Ramey [4] developed a model for the variation in wellbore temperature with depth and time using approximate solutions for steady-state wellbore heat transfer and unsteady-state radial heat conduction. By incorporating the overall heat transfer coefficient and formation thermal properties, this model enables the quantitative estimation of wellbore heat loss and the prediction of temperature distribution, providing a fundamental theoretical framework for predicting the variation in fluid temperature with depth and time during separate-layer gas injection.
Yasunami et al. [5] considered natural convection in the annulus, heat conduction through insulated tubing, and unsteady-state temperature changes in the formation to establish a prediction model for wellbore temperature and phase behavior during CO2 injection. They also proposed operational strategies to maintain supercritical conditions by adjusting injection rates or adding electrical heating, providing important references for phase control under high-temperature, high-pressure wellbore conditions.
Wu Xiaodong et al. [6] proposed a coupled temperature–pressure calculation model for CO2 injection wells that accounts for CO2 phase changes. They used a combined PR-EXP equation of state to determine the phase state of CO2 in the wellbore accurately and established a coupled wellbore temperature–pressure model based on the conservation of energy, momentum, and mass equations.
Dou Liangbin et al. [7] used the Span–Wagner equation of state, based on Helmholtz free energy, to couple and iteratively calculate wellbore heat transfer, pressure, and CO2 physical properties, thereby establishing a mathematical prediction model for the temperature and pressure distributions in CO2 injection wellbores.
Zhang Yonggang et al. [8] applied heat transfer theory to establish a coupled model for the temperature and pressure distribution in CO2 injection wellbores by analyzing the wellbore heat transfer process. They then studied the temperature and pressure distribution in CO2 injection wellbores in the Honghe Oilfield by integrating actual injection parameters. Also, they explained the gas channeling problems observed in field tests.
Liu Zili et al. [9] combined Ramey’s wellbore temperature calculation method with the vertical pipe flow energy equation to establish a temperature–pressure model bounded by the bottom-hole miscible pressure and developed application software. They analyzed the effects of injection rate, temperature, and pressure on the bottom-hole temperature and pressure.
Paterson et al. [10] developed a numerical model for wellbore pressure and temperature that incorporates phase behavior for both CO2 injection and production wells. This model, based on high-precision equations of state such as the Span–Wagner model, analyzes the phase distribution and thermodynamic response of CO2 across static, production, injection, and adiabatic conditions.
Yang et al. [11] coupled one-dimensional axial non-isothermal flow inside the pipe with one-dimensional radial unsteady heat conduction between the wellbore and the formation, establishing a two-dimensional unsteady-state model for simulating transient flow and heat transfer behavior in CO2 fracturing wellbores.
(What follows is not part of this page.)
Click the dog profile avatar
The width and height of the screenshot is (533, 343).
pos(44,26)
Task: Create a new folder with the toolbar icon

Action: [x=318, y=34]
This model successfully predicts the thermal-hydraulic parameters of the wellbore and the regularity of CO2 phase evolution.
Research has also been conducted in the field of multi-component gas injection. While some studies have constructed coupled models of the wellbore temperature field, pressure field, and fluid properties, emphasizing the importance of multi-physics field collaborative calculations for improving prediction accuracy [12], they do not address issues related to gas distributor flow and coordinated separate injection.
Lu et al. [13] fully coupled the thermodynamic isothermal flash process with transient flow equations, establishing a transient thermal wellbore flow model for multi-component CO2 mixtures. This model enables the simulation of transient flow in wellbores for these mixtures, accounting for phase changes.
Chen Huan et al. [14] combined visual experiments with the PR equation of state to establish a regression model for the physical parameters of high-CO2-content multi-component gases. This model can accurately predict the variation in key physical parameters, such as density and viscosity, of the mixed gas in a two-phase state over a wide range of temperatures and pressures.
Yang Wenjun et al. [15] described wellbore pipe flow using the Bernoulli equation. They calculated the dynamic feedback between orifice throttling (solved using the Navier–Stokes equations) and formation seepage, thereby preliminarily achieving optimal analysis for multi-layer water injection.
Liu Yonghui et al. [16] established a coupled wellbore temperature–pressure model for separate-layer CO2 injection wells. By integrating orifice throttling and formation dynamics, they achieved coupling among the wellbore, orifice, and formation, providing a preliminary description of the matching relationship between orifice size and gas injection rate. However, this model is developed only for pure CO2 gas and cannot meet the calculation requirements for the actual field injection of natural gas with varying CO2 content.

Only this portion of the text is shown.